The grandparents of Simon Holmes emigrated to Pictou County from Ross-shire, Scotland, in 1803 with their son John and shortly thereafter settled in the area which would become Springville. The family was staunch Church of Scotland and Tory. In 1843 Robert Grant taught Simon Holmes in the red schoolhouse at Springville, and by July 1849 Holmes was attending Pictou Academy. He went on to study law under James McDonald and became an attorney on 9 Aug. 1864 and a barrister on 10 April 1865.
In 1858 Holmes had established and become first editor of the Pictou Colonial Standard. The paper was “a dedicated advocate of the principles of true Conservatism” and a foe of “factories of hypocrisy and defamation” such as the Halifax Morning Chronicle and Presbyterian Witness [see Robert Murray*]. One scholar has observed that the paper maintained “a fairly high standard of journalism throughout the Confederation question.” This remark is high praise, inasmuch as Holmes was defeated in 1867 when he ran on the provincial Conservative ticket in Pictou County, though he gained the most votes among the unsuccessful candidates. Four years later he was elected to the House of Assembly for Pictou County, thus following in the footsteps of his father. By 1874 he had emerged as de facto leader of the Conservative party. However, a coterie of Conservative politicians felt the party had to be strengthened. Led by James McDonald and Senator William Miller, and abetted by Bishop John Cameron*, they prepared “a little conspiracy for the subjugation of Antigonish” and thereby brought John Sparrow David Thompson* into the house in an 1877 by-election. On 17 Sept. 1878 the Conservatives won the provincial election; Holmes became premier and Thompson attorney general.
On assuming office on 22 October, the new government inherited a mess. The outgoing Liberal administration of Philip Carteret Hill* had spent its 1878 budget, an additional $156,000 of its 1879 federal subsidy, and $59,000 received from the federal government for railway stores. As well, six days prior to the issuing of the election writ it had secretly appointed four Liberals to the Legislative Council. A depleted treasury, to be further drained when the “better terms” grant ceased in 1879, a hostile majority in the Legislative Council, and a railway conundrum which obsessed Holmes throughout his premiership dictated the initial actions of the government.
To unload part of the financial burden, Holmes determined to make roads and bridges a municipal responsibility. On 4 April 1879 a county incorporation bill was introduced. The creation of Charles James Townshend, a minister without portfolio, and modelled on the New Brunswick legislation of 1877 [see George Edwin King*], it imposed upon the municipalities the necessity of direct taxation in order to raise $55,000 for the maintenance of roads and bridges. Other legislation provided for a lengthening of the training period for prospective teachers; the subsidization of education for blind children; the improvement of mine safety after the Foord pit explosion of 1880; and reforms in the judicial system – the last a Thompson priority. In the area of finance, per capita spending decreased from $10.03 to $5.65.
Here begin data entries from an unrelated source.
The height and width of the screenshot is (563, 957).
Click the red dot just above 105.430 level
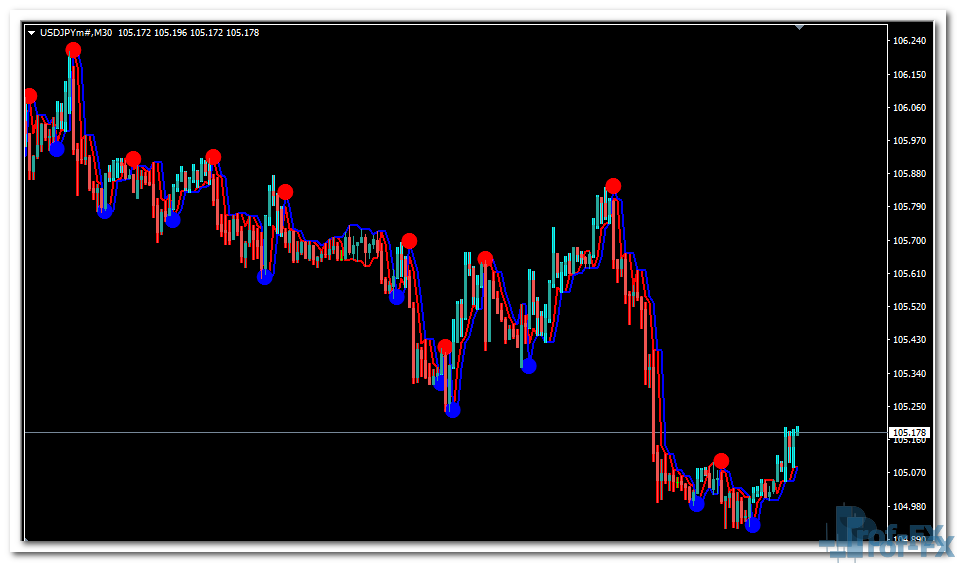(x=445, y=347)
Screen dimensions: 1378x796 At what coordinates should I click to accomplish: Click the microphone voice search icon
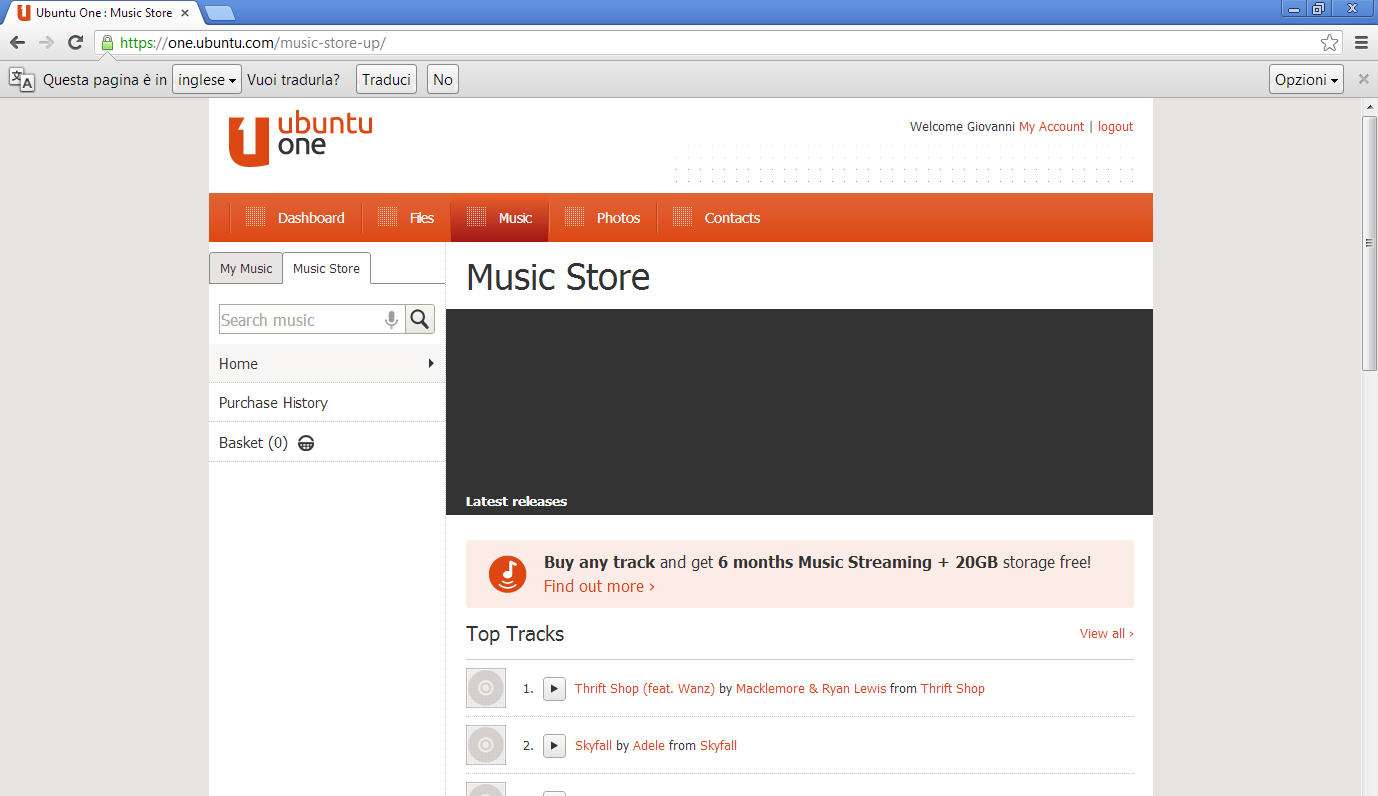[391, 319]
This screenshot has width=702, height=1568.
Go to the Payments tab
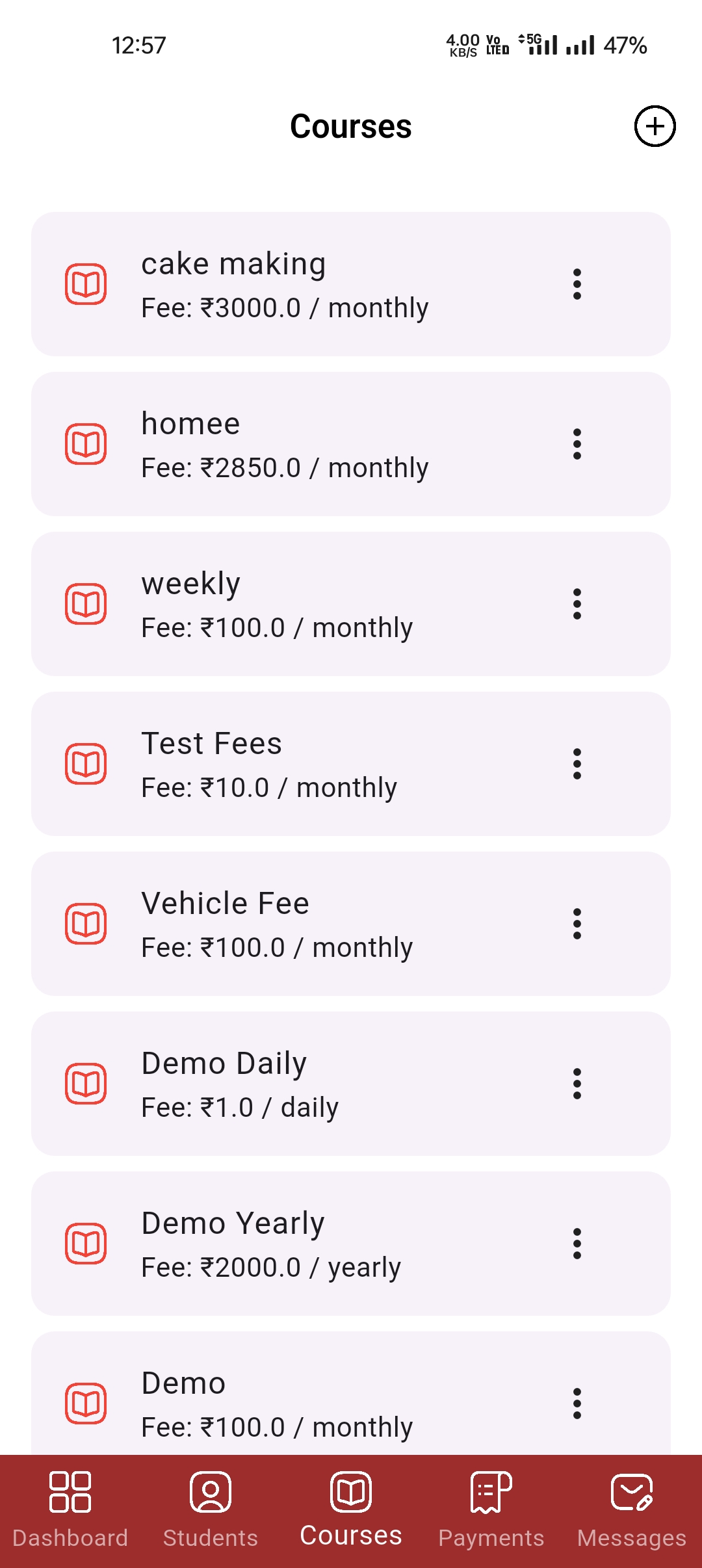tap(491, 1509)
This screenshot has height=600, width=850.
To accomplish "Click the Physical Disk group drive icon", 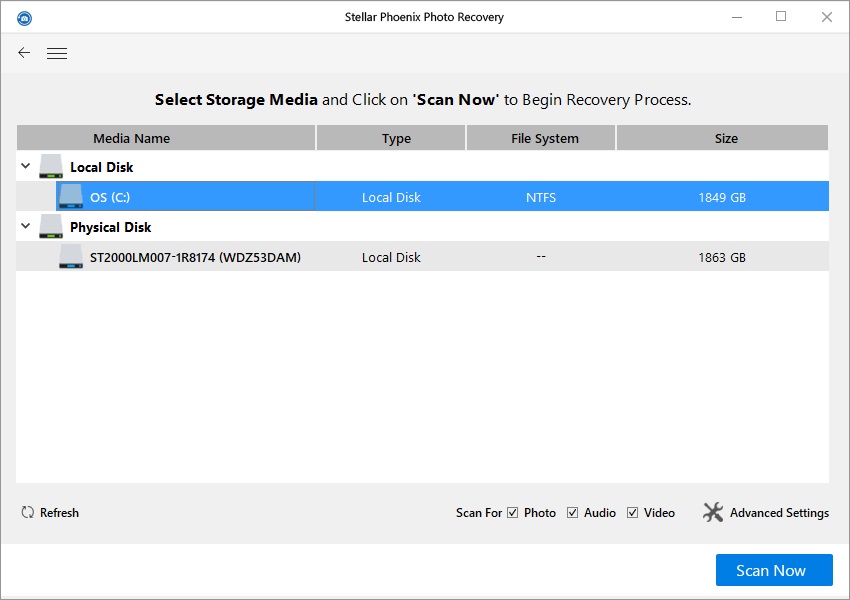I will click(x=49, y=225).
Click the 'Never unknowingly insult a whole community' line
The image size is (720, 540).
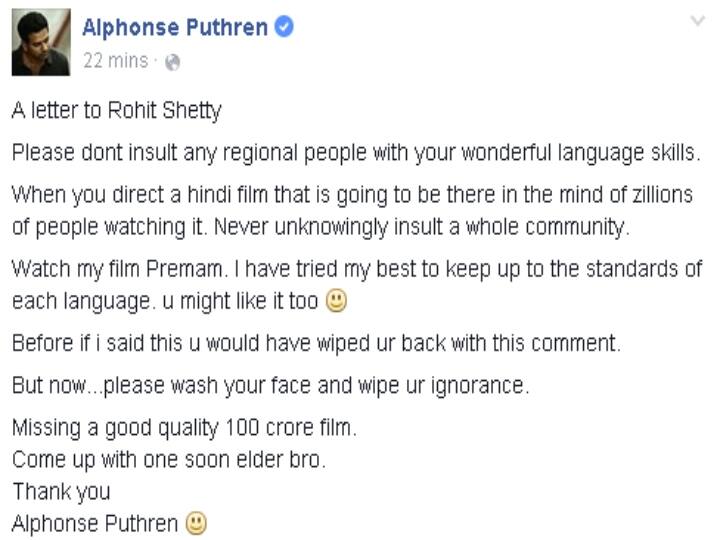[x=421, y=227]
Success for the administration did not come easily. The Legislative Council, led by Thomas Fletcher “Rolling Billows” Morrison* and quietly encouraged by William Stevens Fielding*, the managing editor of the Morning Chronicle, rejected government initiatives, including at least one money bill. When in 1881 it turned down legislation to abolish the University of Halifax, a secondary casualty was the grants the government provided to institutions of higher learning. On three occasions Holmes attempted without success to abolish the council. Frustration within the government grew – frustration with Sir John A. Macdonald*’s federal administration, which seemed indifferent to the financial concerns of Nova Scotia, frustration with a continued lack of railway consolidation, frustration among Holmes’s colleagues with his style of leadership. This final annoyance resulted in a palace revolt which saw Holmes give up the premiership on 23 May 1882. Although some cited ill health as the reason for his resignation, Holmes immediately accepted a government position.
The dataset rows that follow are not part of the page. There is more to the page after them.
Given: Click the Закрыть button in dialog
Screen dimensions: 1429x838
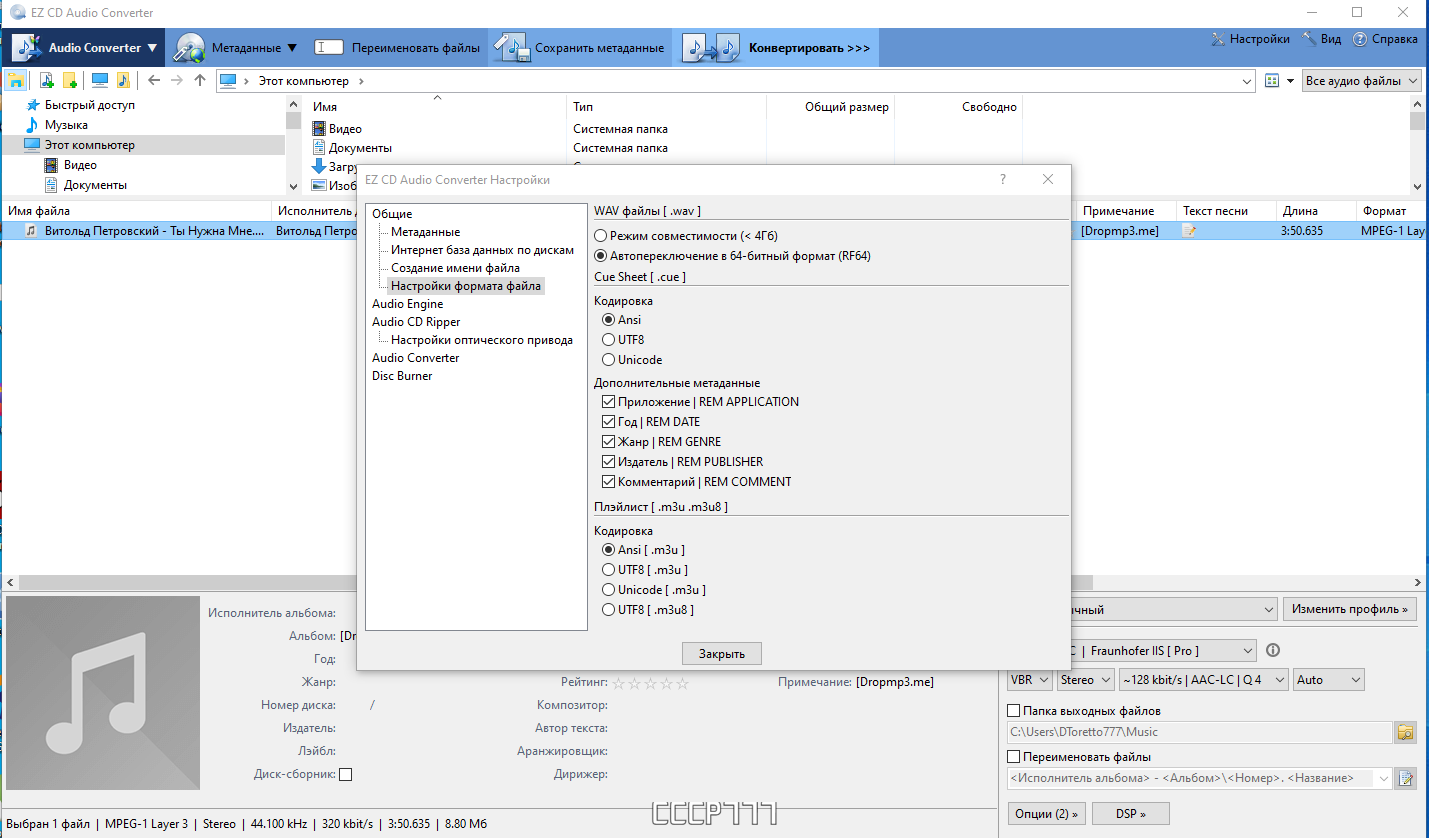Looking at the screenshot, I should point(722,654).
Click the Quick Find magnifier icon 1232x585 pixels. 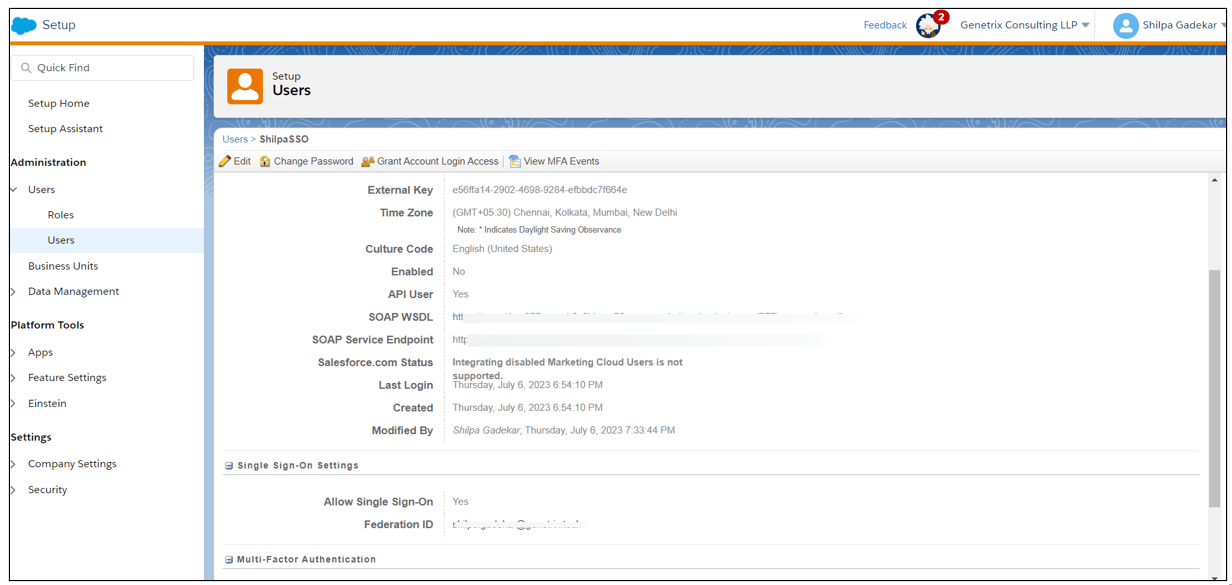click(x=25, y=67)
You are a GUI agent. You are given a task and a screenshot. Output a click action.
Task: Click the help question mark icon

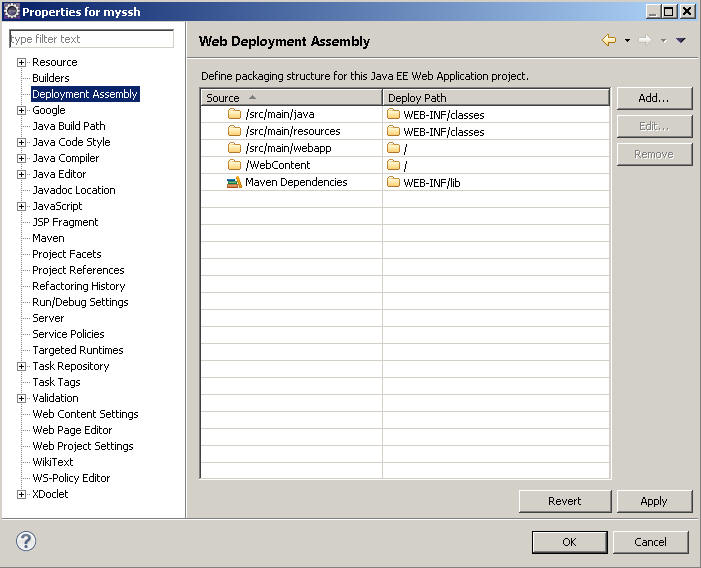(x=26, y=541)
Holmes had received little respect from his political foes – the New Glasgow Eastern Chronicle called him “the stupidest man, today, in public life” – or his supposed supporters; as Bishop Cameron queried Thompson, “How can he bear to lead men to whom he knows himself to be so obnoxious?” Present-day assessments have been equally critical. Historian J. M. Beck has judged Holmes “a political misfit, totally incapable of acting as captain of a team,” and Thompson biographer P. B. Waite measures him as “impatient, careless, and dictatorial.”
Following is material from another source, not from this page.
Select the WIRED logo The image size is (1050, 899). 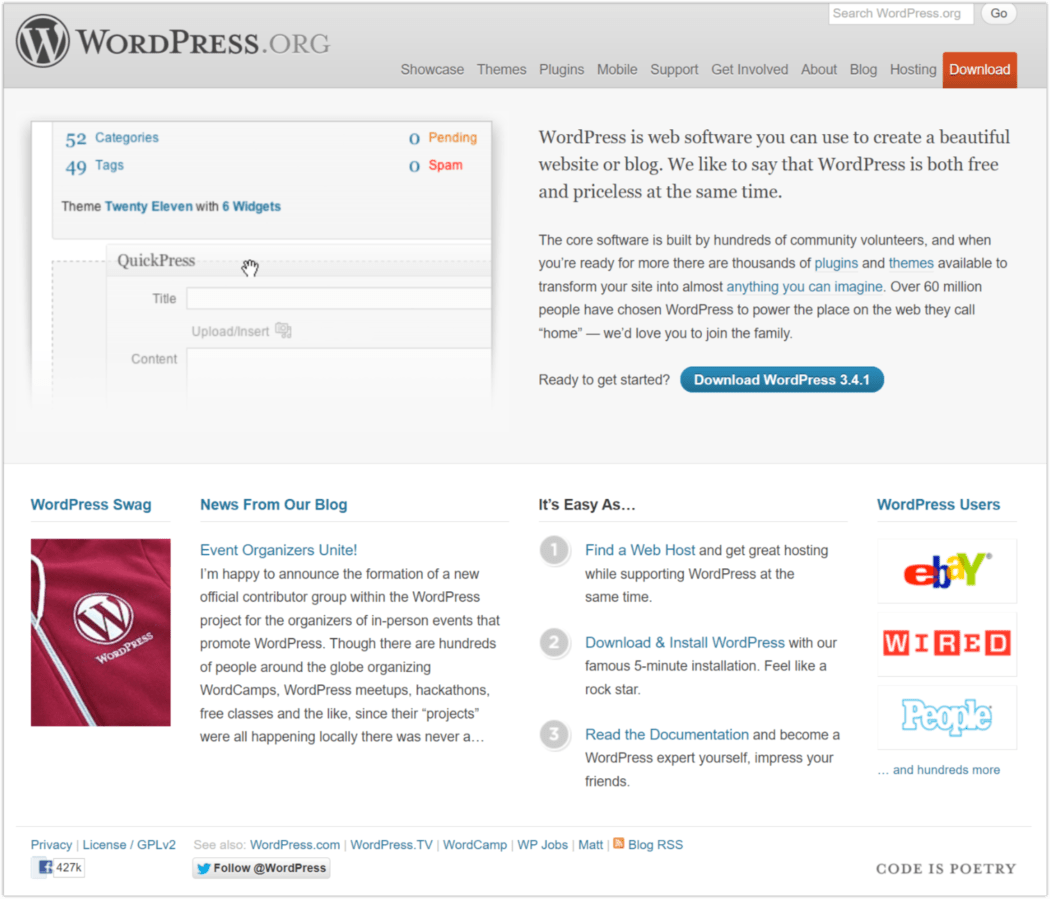click(x=945, y=643)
If Holmes’s departure from public life was crude, his new position was lucrative. As protonotary and clerk of the crown for Halifax County in the Supreme Court of Nova Scotia, he received not only a substantial salary but also fees for each document he signed. In 1883 a Liberal government capped the total income at $3,000. Holmes could take some satisfaction that the municipal structure he put in place resisted all attempts at change and that with the socalled syndicate legislation of 1882 he had laid the groundwork for the resolution of the controversy over the consolidation of the railways. Railways would continue to interest him. He served as president of the Stewiacke Valley and Lansdowne Railway and was later a promoter of the Midland Railway, which linked Windsor and Truro. By the turn of the century he was a man of some means, and his wife entertained with grace and style in their magnificent home on Inglis Street, designed by William Critchlow Harris. He died at the Queen Hotel, Halifax, on 14 Oct. 1919 and was interred in Camp Hill Cemetery.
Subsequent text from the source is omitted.